Mモードでは、手元のパドルシフトで操作ができ、任意の回転数に調整可能となると同時にスロットルコントローラーの介入が大幅に減ります。さらに、現代のセミオートマに多い自動でのシフトチェンジはなくなり、レブに当たっても自動で変速することはなく、ほぼマニュアルとして機能する。
また、トルコンATのため、シフトダウン時の変速ショックは少なく、コーナー手前で変速をしても変速ショックに起因する過度なフロント荷重になる心配がない点が扱いやすい。
しかし、E55に採用されたミッションは最終減速比が「2.647」と加速性能には全く向かないギア比が採用されている。最終減速比の値が高くなるほど、加速性能が上がり最高速度は下がる。値が低くなるほど、加速性能が下がり、最高速度が上がるのだ。E55はドイツのアウトバーンで最速のグランドツアラーを標榜していたため、このようなギア比が採用されたのだと思われる。
参考までにBMWのM3だと最終減速比は3.5前後が多く、国産スポーツカーでは4.0以上の車種も数多く存在します。ギア比を見るとE55はあくまでグランドツアラーであり、BMWのMとは大きく異なるキャラクターを打ち出していることがわかる。
ギア | 変速比 |
第1速 | 3.595 |
第2速 | 2.186 |
第3速 | 1.405 |
第4速 | 1 |
第5速 | 0.831 |
後退 | 3.167/1.926 |
最終減速比 | 2.647 |
コーナリング性能
玄人志向の曲者を制す
E55のドライバーは直線でアクセルを踏むとき以外にも、ドライバーの腕が求められる一台だ。ワインディングを駆け抜けようとした際に、ハンドルを雑に切るだけでは車は思い通りには曲がらない。

提供資料:

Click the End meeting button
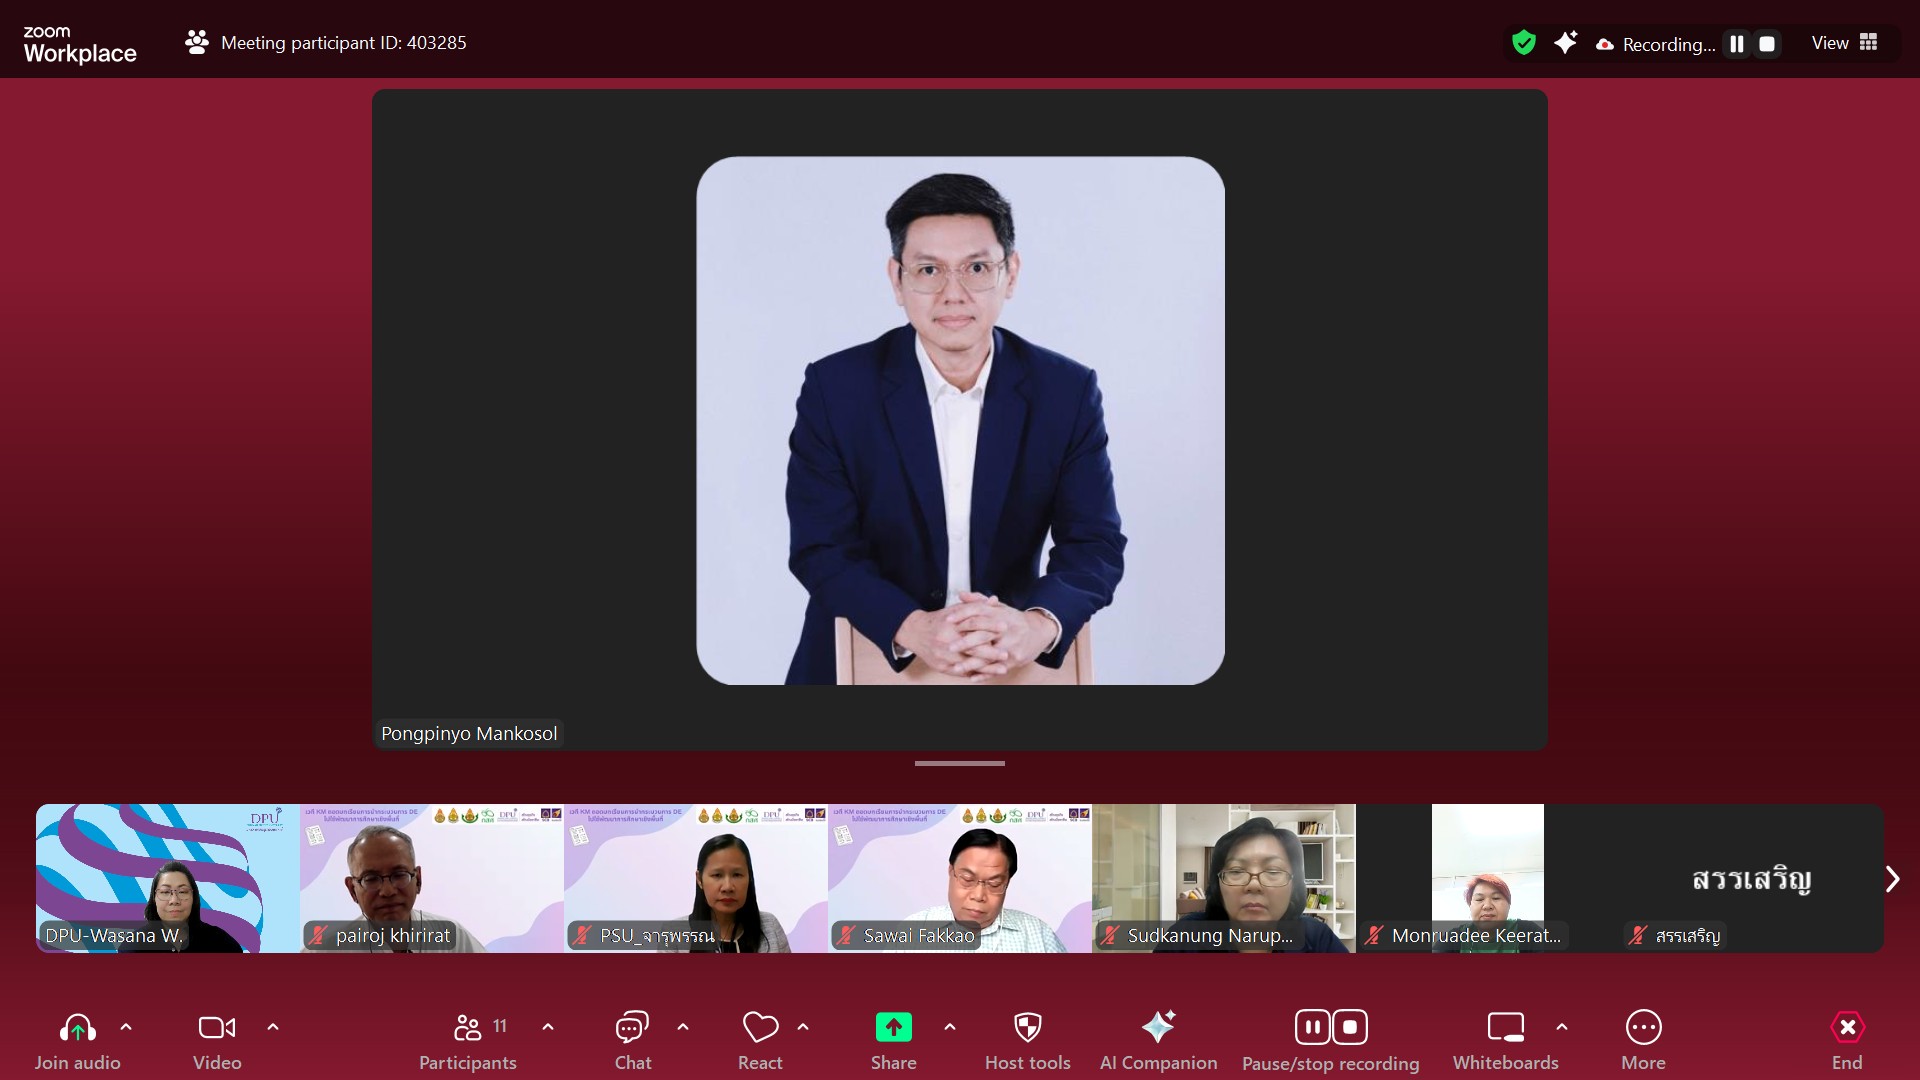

課題の指示: E55のギア比とコーナリングについての文章を、最後の一文の次から書き継ぐ。

解答:
ドライバーはコーナリング時に繊細なペダルワークが求められる。良く言えば玄人志向、悪く言えばアンダーステア傾向の特性だ。ステアリング操作ではなく、荷重移動で車を曲げる必要があるのだ。
E55は荷重をしっかりとフロントタイヤに荷重を載せた状態でステアリングを切ることにより、ロングホイールベースが生み出す安定感のあるコーナリング性能を発揮する。しかし、荷重移動ができないドライバーにとっては、パワーが極めて高い凶暴なグランドツアラーとなってしまう。
しかしながら、車のボディ剛性、サスペンションはとても良く設計されているので、ドライバーのアクセルワークに対して車は非常に素直に動いてくれる、そのためドライバーが車をコントロールする喜びはとても高いのだ。
決してコーナリングマシンとは言えないが、癖のあるコーナリング特性を攻略したときに、車とドライバーの強い一体感を感じることができる一台だ。
サスペンション性能
牙を隠した絨毯のような乗り心地
E55の乗り心地はとてもよい、まさにEクラスのフラグシップに相応しい落ち着きのある上品な乗り心地だ。4輪全てにエアサスが採用されたことにより、車の動きは全体的にしっとりとしており、不快な突き上げ感は一切なくどっしりと4輪が設置する安心感がある。
乗り心地を良くしすぎると路面からのインフォメーションがなくなり、スポーティーな運転に不安感を覚える車も少なくないが、さすがはAMG、E55は乗り心地を重視しながらもサスペンションは路面追従性が良いのだ。
フロント4リンク、リアマルチリンクの豪華なサスペンション形式となっており、フロント、リア共に沢山のストローク量が確保されている。さらに、足回りのパーツ1つ1つがオーバークオリティの品質で設計され、まさにW124時代の最善か無かと呼ばれた時代のMercedesのような強固な堅牢感がある走りを実現している。そのためエアサスを採用しながらも路面に段差やつなぎ目がある場所でもジオメトリー変化が起きにくく安定した乗り心地と安心感を両立している。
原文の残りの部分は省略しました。